Suppose $a = 2^u 5^v.$ If $u \ne v,$ WLOG $u>v$ (other case is similar). Let $c_m = (10^m - 1)/9.$ Take $n = 10^{r-v}c_m$ so that $s(n) = m.$ We want to show $s(2^u 5^v n+b) = s(10^r 2^{u-v} c_m + b) \ge cm$ for some $c>1$ for $m$ large enough (this part is incomplete). Let $t = u-v > 0$ and take $r$ large enough so that $s(10^r 2^{u-v} c_m + b) = s(2^t c_m + b).$ Now we want to show $s(2^t c_m + b) \ge cm$ for some $c>1$ for $m$ large enough.
The expansion of $2^t c_m$ is a bunch of junk digits followed by a long repetition of the same digit, followed by some junk at the end from $b.$ We can take $t$ large enough to ignore the junk, so we just require that the repeating digit is not $1.$ For example, $111,111,111,111 \cdot 128 = 14,222,222,222,208$ and we ignore the $14, 08$ at the start and end. This rules out $t=7.$ But we cannot rule out every $t.$ For example, $111,111,111,111 \cdot 64 = 7,111,111,104.$ Now the junk is $7, 04$ but the main string is all ones. In these cases, we go back to the start and take $c_m = 2(10^m - 1)/9$ instead, resolving the issue. This should be the last fix to the proof.
Now if $a = 10^k,$ let $n = 10^m - 1$ so that $an+b = 10^{m+k} + (b-10^k)$ and $s(n) = m$ is unbounded. For $m$ large enough and $b \ge 10^k,$ $an+b$ is $1$ followed by a bunch of zeroes followed by the expansion of $b-10^k.$ Thus, $s(an+b) = 1 + s(b-10^k),$ which is bounded, contradiction.

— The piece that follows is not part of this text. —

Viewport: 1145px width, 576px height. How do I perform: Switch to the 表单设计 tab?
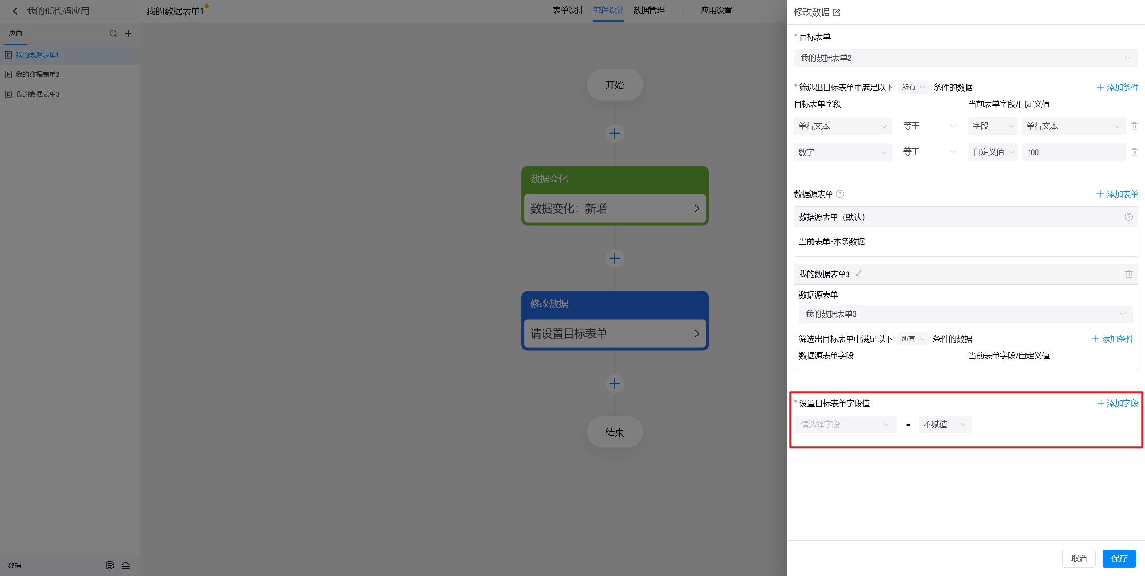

Proof of $(*)$: We are essentially doing long division on $1/a$ with a decimal shift. The decimal expansion does not terminate unless $a = 2^u 5^v$ for $u, v \ge 0,$ so the sum of digits after a decimal shift is unbounded as $m$ increases and reveals more decimal places.
Any more elegant solution than this?
If $a \ne 10^k$, then choose $L$ greater than both $a$ and $b$ and let $n=10^L+10^{2L}+... +10^{mL}$. Then $S(an+b)-S(n)=m(S(a)-1)+S(b)$ takes infinitely many values.
If $a =10^k$ and $b\ge a$, then choose $m$ greater than $k$ and let $n=10^m-1$. Then $S(an+b)-S(n)=1+S(b-10^k)-9m$ takes infinitely many (negative) values.
If $a =10^k$ and $b<a$, then $S(an+b)-S(n)=S(b)$ takes only one value.